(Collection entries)
=== Begin Enclosure ===

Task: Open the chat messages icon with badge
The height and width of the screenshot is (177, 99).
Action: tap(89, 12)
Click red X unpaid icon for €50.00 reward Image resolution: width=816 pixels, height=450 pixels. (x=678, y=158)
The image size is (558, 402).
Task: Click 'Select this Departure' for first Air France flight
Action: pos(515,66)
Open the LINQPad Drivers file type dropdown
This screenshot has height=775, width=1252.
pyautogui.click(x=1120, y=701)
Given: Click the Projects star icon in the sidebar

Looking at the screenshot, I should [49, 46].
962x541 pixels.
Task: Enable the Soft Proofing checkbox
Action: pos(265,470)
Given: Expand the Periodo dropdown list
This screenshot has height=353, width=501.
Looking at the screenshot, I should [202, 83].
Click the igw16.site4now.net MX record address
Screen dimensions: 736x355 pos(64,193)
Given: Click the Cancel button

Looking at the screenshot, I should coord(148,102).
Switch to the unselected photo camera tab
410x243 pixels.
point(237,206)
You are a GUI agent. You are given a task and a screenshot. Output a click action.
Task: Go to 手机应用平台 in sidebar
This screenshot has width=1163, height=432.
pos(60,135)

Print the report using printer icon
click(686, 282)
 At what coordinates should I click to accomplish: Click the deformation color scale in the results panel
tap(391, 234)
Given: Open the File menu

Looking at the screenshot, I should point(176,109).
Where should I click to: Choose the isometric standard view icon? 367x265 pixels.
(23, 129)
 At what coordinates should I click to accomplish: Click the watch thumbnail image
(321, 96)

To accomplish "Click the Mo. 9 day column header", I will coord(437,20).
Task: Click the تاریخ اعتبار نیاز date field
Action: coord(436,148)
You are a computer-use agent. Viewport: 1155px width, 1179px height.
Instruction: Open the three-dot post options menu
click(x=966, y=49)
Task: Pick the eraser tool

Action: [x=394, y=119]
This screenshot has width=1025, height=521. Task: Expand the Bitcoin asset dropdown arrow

=== End Enclosure ===

» **Task prompt**
Copy, exactly as written, the lines above, beginning with the one that contains "watch thumbnail image" and ending with the last.

» **Solved exercise**
 At what coordinates should I click to accomplish: Click the watch thumbnail image
(321, 96)

To accomplish "Click the Mo. 9 day column header", I will coord(437,20).
Task: Click the تاریخ اعتبار نیاز date field
Action: coord(436,148)
You are a computer-use agent. Viewport: 1155px width, 1179px height.
Instruction: Open the three-dot post options menu
click(x=966, y=49)
Task: Pick the eraser tool

Action: [x=394, y=119]
This screenshot has width=1025, height=521. Task: Expand the Bitcoin asset dropdown arrow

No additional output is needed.